# Seiko Replacement Bezel



## steveparry (Aug 23, 2005)

I have a Seiko SKXA35 (yellow diver). I thiught Noah Fuller or Yobokies did replacement bezels. But it seems only inserts... I fancied an Omega type sloping bezel for a bit less of an industrial look. Does anyone know of replacement bezels that slope?

Steve


----------



## jasonm (Nov 22, 2003)

I believe that Rolex aftermarket bezels fit on the SKX series divers


----------



## steveparry (Aug 23, 2005)

Hi Jason

That's interesting. I saw the Seadweller and wonder if anyone knows where I might get one of these 'aftermarket' bezels? I think it would give the Seiko diver a unique look.

Steve


----------



## tixntox (Jul 17, 2009)

I think that Cousins do some "Rolly" bezels.

Mike


----------



## mrteatime (Oct 25, 2006)

jasonm said:


> I believe that Rolex aftermarket bezels fit on the SKX series divers


isn't there a thread on the other side about that??? looked pretty cool too.....



> I think it would give the Seiko diver a unique look.


....no....its already been done 

anything that can be done with a seiko diver has already been done.....ive even seen a 6309 with genuine comex dial put into it....seriously, the dial has got to be worth a few grand on its own.......

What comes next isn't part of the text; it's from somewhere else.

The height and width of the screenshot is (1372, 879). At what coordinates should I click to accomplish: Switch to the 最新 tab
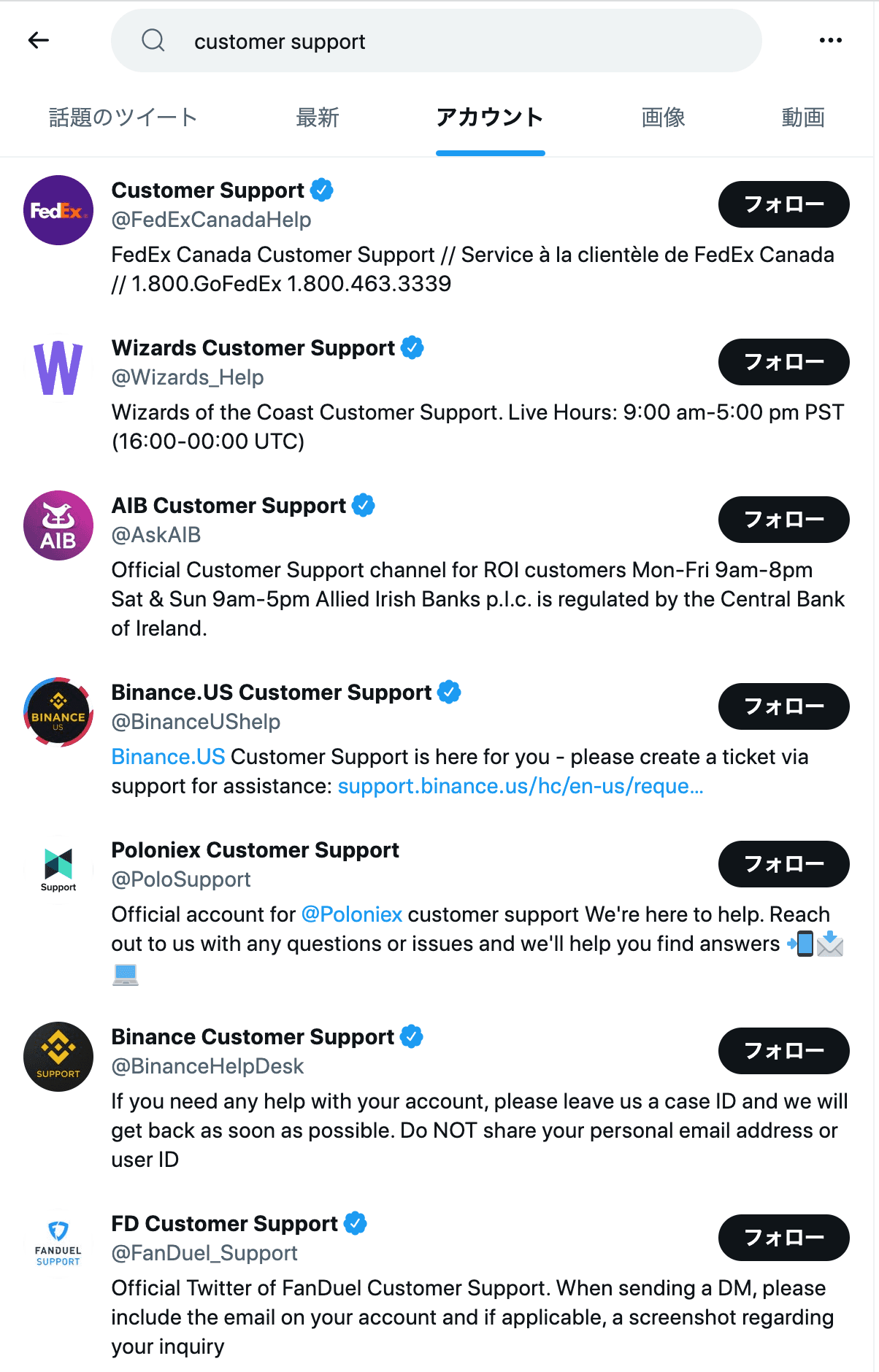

have a look at some of the hommages about....i think i heard that the alpha range of ripoffs subs will fit a 007/6309


----------



## DaveS (Dec 7, 2009)

I'm confused! I thought the OP was asking about a replacement bezel, not a bezel insert? I'd be surprised if a bezel (not insert) would interchange between a Rolex and a Seiko but if it can I'd also be interested to read about it.



mrteatime said:


> have a look at some of the hommages about....i think i heard that the alpha range of ripoffs subs will fit a 007/6309


I'm pretty sure though that you can't interchange a 6309 bezel with a 007 so I guess you must be talking about the inserts?

Kind regards

Dave


----------



## mrteatime (Oct 25, 2006)

DaveS said:


> I'm confused! I thought the OP was asking about a replacement bezel, not a bezel insert? I'd be surprised if a bezel (not insert) would interchange between a Rolex and a Seiko but if it can I'd also be interested to read about it.
> 
> 
> 
> ...


yep.....a rolex bezel, not insert will fit onto a 007....only a slight modification needs to be done to do this....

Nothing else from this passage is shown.